_Work to be completed:_ Pictures are to be left out; otherwise, copy exactly the lines from the line containing "Given: Click the" through the end of the data.

[Dataset entries]
________________

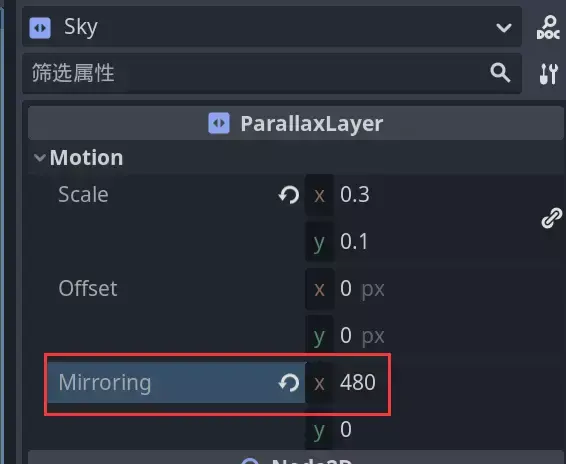This screenshot has height=464, width=566.
Task: Click the Offset property label
Action: 88,289
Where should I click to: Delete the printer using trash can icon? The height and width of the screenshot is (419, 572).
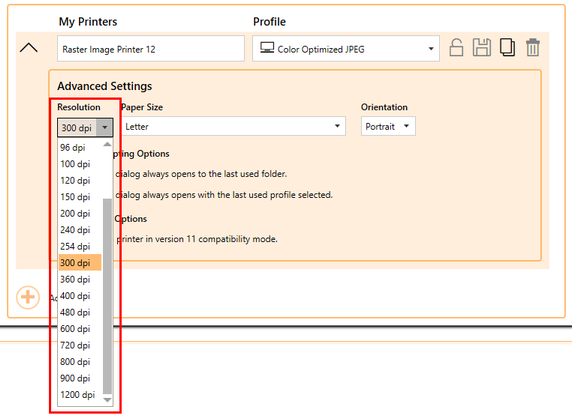[533, 47]
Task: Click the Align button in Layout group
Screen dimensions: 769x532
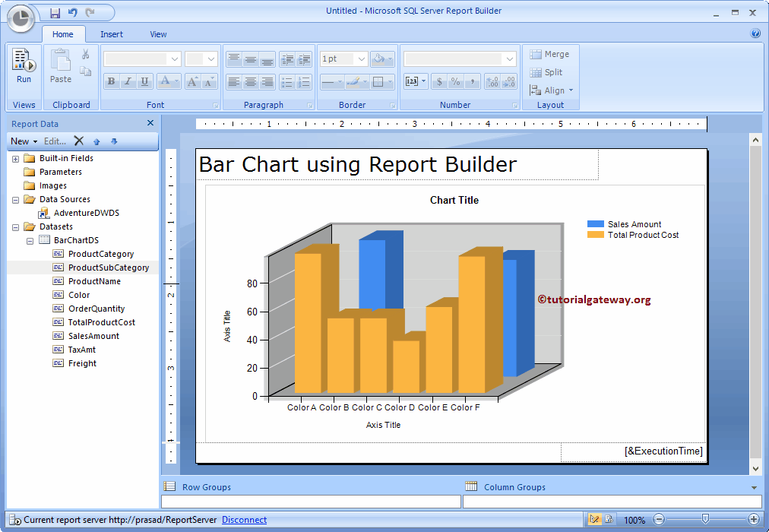Action: tap(551, 90)
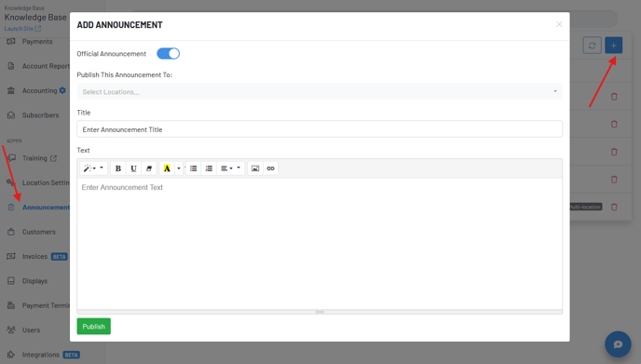Screen dimensions: 641x364
Task: Open the Select Locations dropdown
Action: pos(320,91)
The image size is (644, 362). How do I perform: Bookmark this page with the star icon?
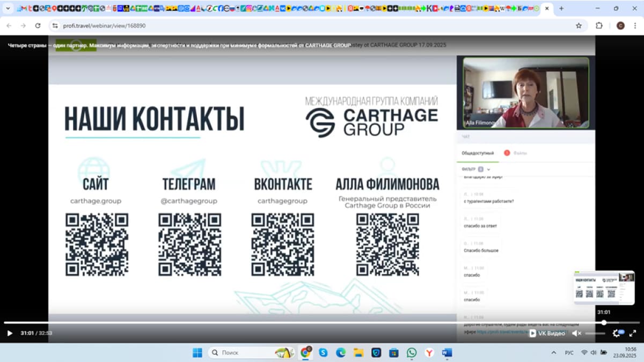[x=579, y=25]
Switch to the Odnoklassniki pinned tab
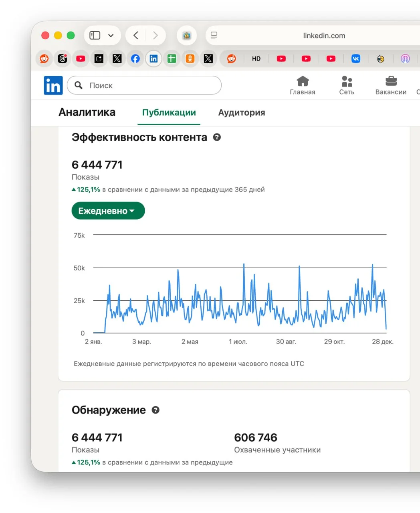This screenshot has height=513, width=420. pos(190,59)
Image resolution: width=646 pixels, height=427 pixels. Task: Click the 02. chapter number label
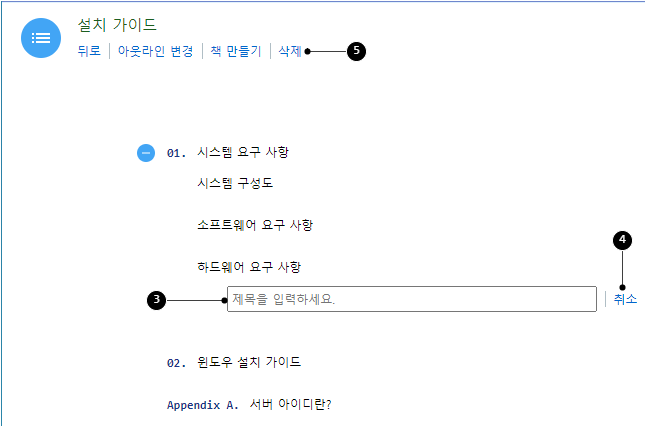[x=176, y=363]
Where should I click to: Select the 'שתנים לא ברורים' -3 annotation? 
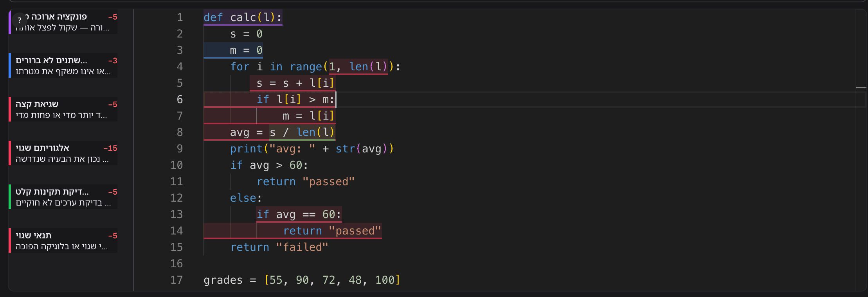point(63,66)
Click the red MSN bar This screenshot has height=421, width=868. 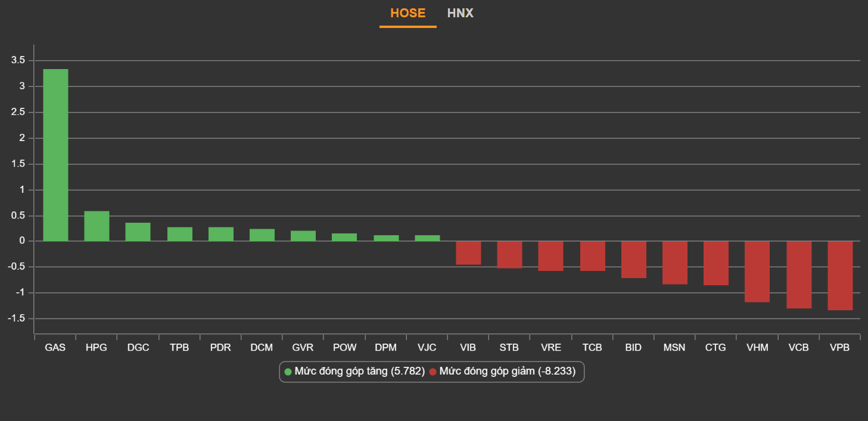[x=674, y=263]
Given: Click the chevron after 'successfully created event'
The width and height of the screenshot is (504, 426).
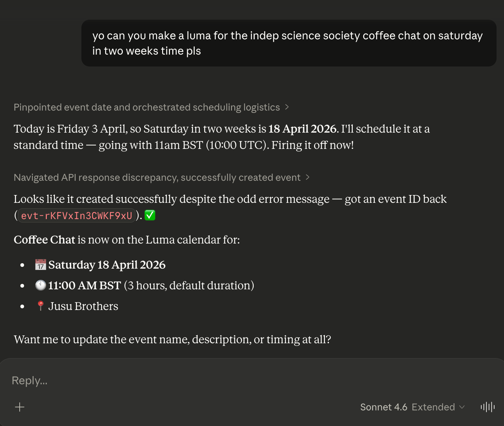Looking at the screenshot, I should (308, 177).
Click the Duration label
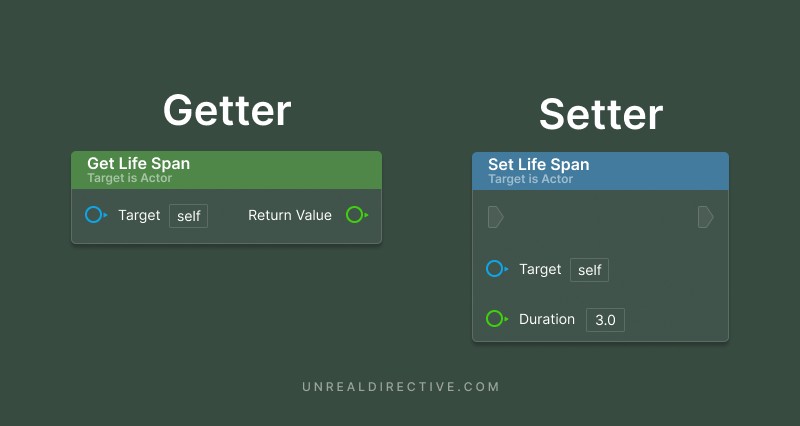This screenshot has width=800, height=426. pyautogui.click(x=547, y=319)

________________

_Exercise output:_
Given: Click the chevron after 'successfully created event'
The width and height of the screenshot is (504, 426).
Looking at the screenshot, I should (308, 177).
Click the Duration label
This screenshot has width=800, height=426. pyautogui.click(x=547, y=319)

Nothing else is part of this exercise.